Une main qui écrit dans un carnet avec un stylo à plume. Photo by Ben-Art.

Défi Écriture Jour 32/109 : Est-ce que toi aussi tu ressens ce besoin de tout contrôler ?

Contrôler tes émotions, ton apparence, l’organisation au boulot, dans ta maison.

Contrôler la dynamique des interactions avec tes proches, dans ton cercle amical.


Tout ceci part généralement d’une bonne intention.


Par exemple, je sais que j’ai tendance à vouloir contrôler certaines de mes émotions par peur qu’elles n’impactent trop mon compagnon et mes filles.

Je suis en paix avec mon image et assez nature au quotidien, néanmoins, je contrôle mon apparence publique, car cela fait partie du jeu même si je ne suis pas encore une star du web, haha ! J’ai envie de te plaire d’une certaine façon.

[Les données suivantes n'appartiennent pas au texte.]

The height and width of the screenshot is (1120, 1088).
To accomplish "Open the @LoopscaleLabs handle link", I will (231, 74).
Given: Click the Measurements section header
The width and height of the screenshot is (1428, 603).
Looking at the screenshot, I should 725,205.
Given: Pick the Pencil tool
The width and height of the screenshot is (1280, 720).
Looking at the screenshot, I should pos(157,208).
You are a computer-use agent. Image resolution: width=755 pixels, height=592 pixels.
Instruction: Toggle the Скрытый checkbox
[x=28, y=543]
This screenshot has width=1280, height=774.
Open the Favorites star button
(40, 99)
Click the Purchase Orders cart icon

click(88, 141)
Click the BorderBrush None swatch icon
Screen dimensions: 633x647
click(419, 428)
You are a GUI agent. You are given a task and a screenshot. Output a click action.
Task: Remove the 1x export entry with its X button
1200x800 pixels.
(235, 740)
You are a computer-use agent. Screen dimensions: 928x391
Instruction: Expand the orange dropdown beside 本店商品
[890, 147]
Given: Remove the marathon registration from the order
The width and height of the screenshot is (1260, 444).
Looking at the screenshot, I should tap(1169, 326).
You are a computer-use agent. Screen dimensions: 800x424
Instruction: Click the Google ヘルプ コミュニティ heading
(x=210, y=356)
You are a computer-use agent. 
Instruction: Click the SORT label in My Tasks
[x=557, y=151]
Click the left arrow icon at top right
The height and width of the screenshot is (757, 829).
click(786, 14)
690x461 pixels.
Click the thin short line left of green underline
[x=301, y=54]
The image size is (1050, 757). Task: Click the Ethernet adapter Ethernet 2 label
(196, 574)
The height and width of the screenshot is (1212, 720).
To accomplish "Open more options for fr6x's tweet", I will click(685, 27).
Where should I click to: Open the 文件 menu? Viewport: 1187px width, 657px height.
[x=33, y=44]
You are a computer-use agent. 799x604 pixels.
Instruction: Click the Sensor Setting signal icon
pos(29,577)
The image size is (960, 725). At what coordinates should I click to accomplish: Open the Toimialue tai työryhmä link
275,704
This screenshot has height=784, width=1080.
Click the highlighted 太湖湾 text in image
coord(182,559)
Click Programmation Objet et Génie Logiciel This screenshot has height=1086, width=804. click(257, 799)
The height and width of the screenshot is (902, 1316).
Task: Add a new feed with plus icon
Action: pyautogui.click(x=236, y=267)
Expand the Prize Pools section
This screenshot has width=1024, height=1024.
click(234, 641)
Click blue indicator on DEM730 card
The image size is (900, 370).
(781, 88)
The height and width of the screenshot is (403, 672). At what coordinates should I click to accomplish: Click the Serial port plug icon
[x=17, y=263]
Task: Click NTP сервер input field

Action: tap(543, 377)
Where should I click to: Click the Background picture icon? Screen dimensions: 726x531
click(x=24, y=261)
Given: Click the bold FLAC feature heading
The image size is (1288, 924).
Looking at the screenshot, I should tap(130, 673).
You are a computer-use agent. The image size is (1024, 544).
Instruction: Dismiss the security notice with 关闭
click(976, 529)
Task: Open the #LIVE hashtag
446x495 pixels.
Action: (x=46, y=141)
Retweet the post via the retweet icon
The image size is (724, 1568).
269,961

J’ai besoin de tout contrôler ou presque dans l’organisation de mon travail et de ma maison. Là, par contre, c’est viral !


Est-ce que tu t’es déjà demandé pourquoi c’est si important de tout contrôler ?


Cela se résume en ceci : une forme de perfectionnisme, car tout doit être parfait pour que ça aille bien !


Je ne sais pas pour toi, mais personnellement, ce besoin de perfection est essentiellement tourné vers ceux que j’aime.

Tout doit être sous contrôle pour être parfait pour que ceux que j’aime se sentent bien.


Dans ce mécanisme, ma croyance est que si je m’arrête, si je ne contrôle plus mon monde, tout s’écroule ce qui les rendra malheureux.


Ce qui est complètement faux dans ma réalité d’aujourd’hui.


Est-ce que cela se rapproche de ce que tu ressens ?


J’y travaille doucement, car je sais que ce n’est pas juste ni pour eux ni pour moi.

Agir de la sorte, c’est ne pas laisser sa place à l’autre, avec ses responsabilités, son énergie, son savoir-faire.


C’est m’épuiser systématiquement à vouloir tout gérer, mon cerveau s’overdose et mon corps paye la note.


N’est-ce pas ?


Tout cela c’est le pourquoi en surface, c’est mon joli mécanisme que je vois, que j’assume et que je peux facilement expliquer.


Mais derrière.. Qu’est-ce qui l’a construit ?


Qu’est-ce qui fait qu’aujourd’hui, moi, Anha, j’ai peur que tout s’écroule si j’arrête de tout contrôler ?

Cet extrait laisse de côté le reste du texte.